When the target MySQL database (named `trafMon` by default) doesn’t yet exist, it is created, then each persistent destination table is also created when initial data are available for it. For counters, when pre-aggregated data already existed for some time intervals (minute, hour, day) with fresh data, the aggregated values are updated. For those new time intervals, computed new aggregated values are simply appended to the persistent tables.
Most tables are physically split into partitions of successive time intervals of appropriate duration. New partitions are automatically created. So, when some ancient fine-grain data become obsolete, it suffices to the corresponding partition(s) without delete query that heavily loads the MySQL server. A MySQL stored procedure `Partition_drop()` exists to remove all partitions of a given table with data older than a given delay.
After each regular data load, the pre-defined known IP address ranges defining Activities and Locations are reloaded, and the unresolved IP addresses are looked up for DNS name retrieval.
Once per week (maybe more seldom, the full set of DNS names are queried again (big burst of DNS transactions by the trafMon central server!).
Once a day, the volumes of passive FTP data connections are merged with those of corresponding FTP session flows. Then the aggregation per Activity/Location/peer Location or Country is conducted.
Once a day, but later, the same aggregation is performed on NetFlow data.
Those tasks are either Python scripts or MySQL stored procedures jobs scheduled with the crontab utility.
The generation of some reports imposes to create temporary persistent tables. These cannot be temporary, as we don’t have control over the session with the database, and we don’t have an easy trigger in the report generator process to perform the removal. Hence a MySQL stored procedure `Drop_working_tables()` is available to drop all such woring tables older than a given delay.
Those reports are foreseen for installation within the BIRT Runtime Engine and Report Viewer J2EE application in Apache Tomcat server environment. This allows the use to have on-demand generation of Web reports that can be also printed/saved as PDF or other document format. The user can also download underlying dataset as CSV for import in Excel or other spreadsheet.

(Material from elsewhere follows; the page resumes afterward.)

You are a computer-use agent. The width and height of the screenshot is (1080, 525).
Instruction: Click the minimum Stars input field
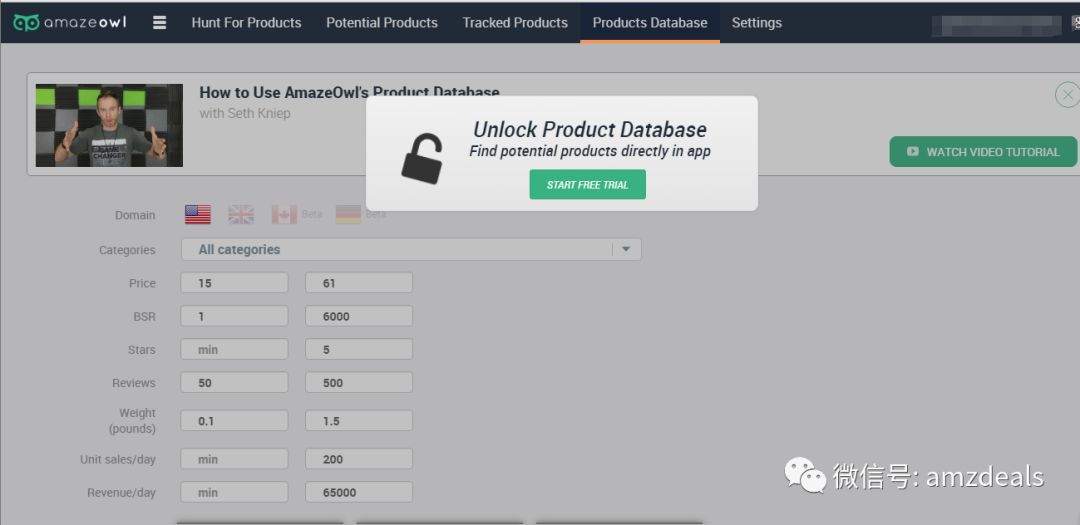coord(234,350)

For simplifying the selection of parameters for on-demand report generation, a basic javaScript/AngularJS/JQuery and PHP web application has been produced for the Apache HTTP Server, which displays a dynamic top-screen menu bar and launches the Tomcat/BIRT report generation for display in the frame below.
Two example scripts, respectively for synthesis reports and for protocol details reports, are also provided that automatically generate PDF report files in batch mode.